▸ **EXERCISE OBJECTIVE**
Edit the records below by replacing every "Click" with "Tap", keeping all other text unchanged. Leave the pictures out of your answer.

▸ **Data extracted from a collection**
# # # #

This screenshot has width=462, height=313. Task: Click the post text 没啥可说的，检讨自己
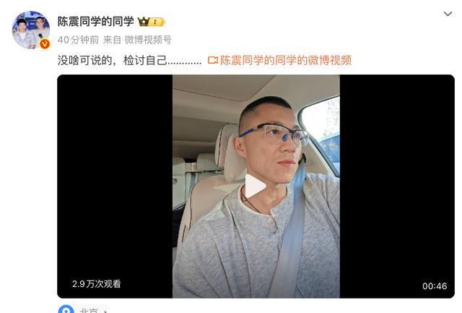point(113,60)
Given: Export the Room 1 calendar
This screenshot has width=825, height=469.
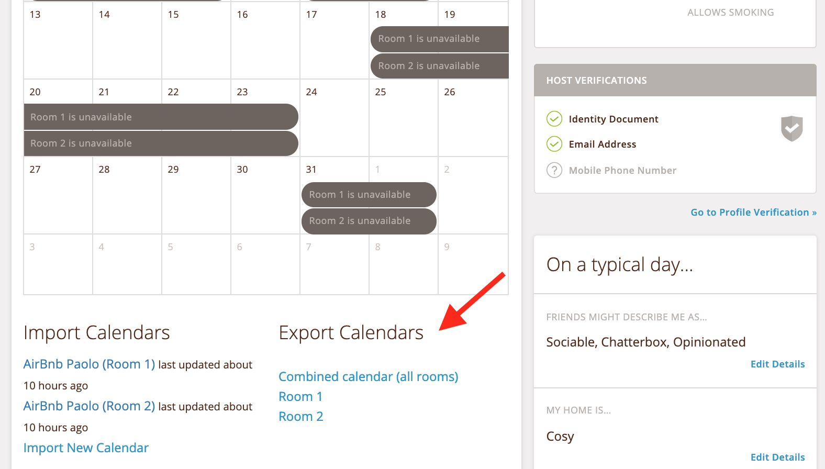Looking at the screenshot, I should coord(300,396).
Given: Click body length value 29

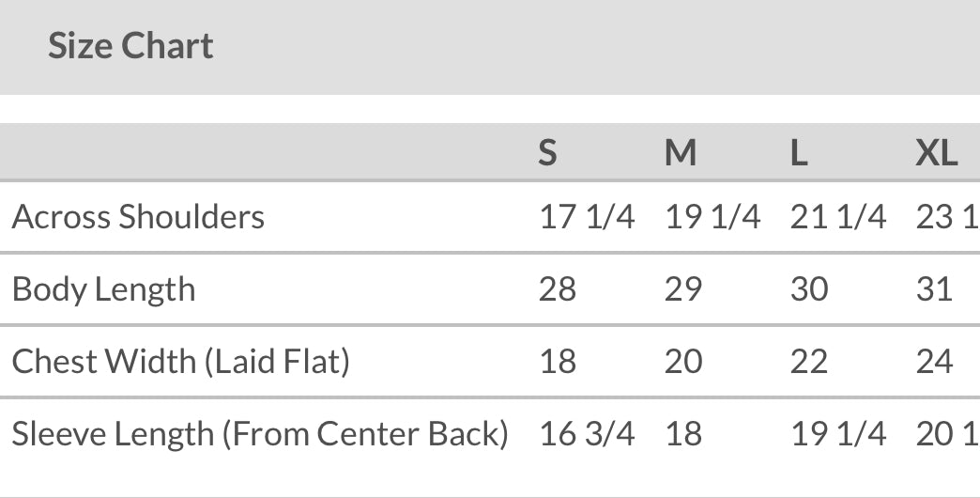Looking at the screenshot, I should point(683,288).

# # # #

▸ **RESPONSE FOR THIS EXERCISE**
This screenshot has width=462, height=313. Task: Tap the post text 没啥可说的，检讨自己
point(113,60)
Given: Export the Room 1 calendar
This screenshot has width=825, height=469.
Looking at the screenshot, I should coord(300,396).
Given: Tap body length value 29

Looking at the screenshot, I should point(683,288).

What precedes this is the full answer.